Amethyst Rock Star (2001) introduced us with a very ‘mystical’ Williams, but while I would normally avoid that kind of stuff like the plague, it was so outward-looking and non-hippyish that it was more than forgivable. Besides, he ultimately concluded that “Matter is fact/So spirit must be fiction/Science fiction/Art fiction/Meta fiction”. As bling peaked in 2003, Williams took on the Bush administration with soaring radical polemics such as Act III Scene 2 (Shakespeare) while lambasting the aspirations of gangsta rap and admitting that his car was seventeen years old. In 2007, he teamed up with Trent Reznor of Nine Inch Nails for The Inevitable Rise and Liberation of NiggyTardust!, and produced what can only be discribed as industrial hiphop.

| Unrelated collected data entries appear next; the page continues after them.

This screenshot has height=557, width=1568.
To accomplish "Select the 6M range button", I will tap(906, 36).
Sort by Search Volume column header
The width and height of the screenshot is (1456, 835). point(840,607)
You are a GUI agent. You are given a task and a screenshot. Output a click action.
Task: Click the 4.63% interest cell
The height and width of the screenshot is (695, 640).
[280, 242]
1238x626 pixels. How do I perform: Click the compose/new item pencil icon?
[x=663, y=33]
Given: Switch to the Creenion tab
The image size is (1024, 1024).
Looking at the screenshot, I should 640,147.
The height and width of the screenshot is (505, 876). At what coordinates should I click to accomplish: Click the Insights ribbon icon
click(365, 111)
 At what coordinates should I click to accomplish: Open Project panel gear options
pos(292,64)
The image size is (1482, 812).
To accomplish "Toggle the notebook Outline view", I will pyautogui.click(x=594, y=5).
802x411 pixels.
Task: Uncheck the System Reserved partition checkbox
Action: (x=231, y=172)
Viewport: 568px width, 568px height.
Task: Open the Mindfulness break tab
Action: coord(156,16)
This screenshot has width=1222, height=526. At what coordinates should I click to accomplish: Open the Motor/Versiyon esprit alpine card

|Damn! What rhymes with ‘sunlight’?|
In short, Williams has been the consummate artist – mixing and matching and totally unafraid of his critical reception, or whether people were ready for what he wanted to create. It could be said that by making what’s basically a dance pop album he’s done that again with Volcanic Sunlight. But more than that, he’s consciously decided to let the vocals take a back seat, so the great buzzing intellect that previously gave us an explosion of ideas in every song has been virtually silenced.
There’s no doubting that the music of Volcanic Sunlight is hugely listenable, but I can’t remember a single amazing lyric after five listens, and Williams needs to be far more than a pop star (let’s face it, he’s still never going to chart high, no matter how danceable he gets). Hiphop – and the wider world – needed his previous works, but do we really need quite a catchy, funky, slightly African-tinged dance album in 2011?
It would be simplistic and much too harsh to say he has sold out, despite allowing Nike to use his List Of Demands in a commercial and his enthusiastic early support for Wall Street sock puppet Barack Obama. I dearly hope Williams is just marking time here, and waiting for the next major inspiration to send him spiraling off into frenetic creativity.
I know this is a short album review, but like Saul I have no more to say at the moment.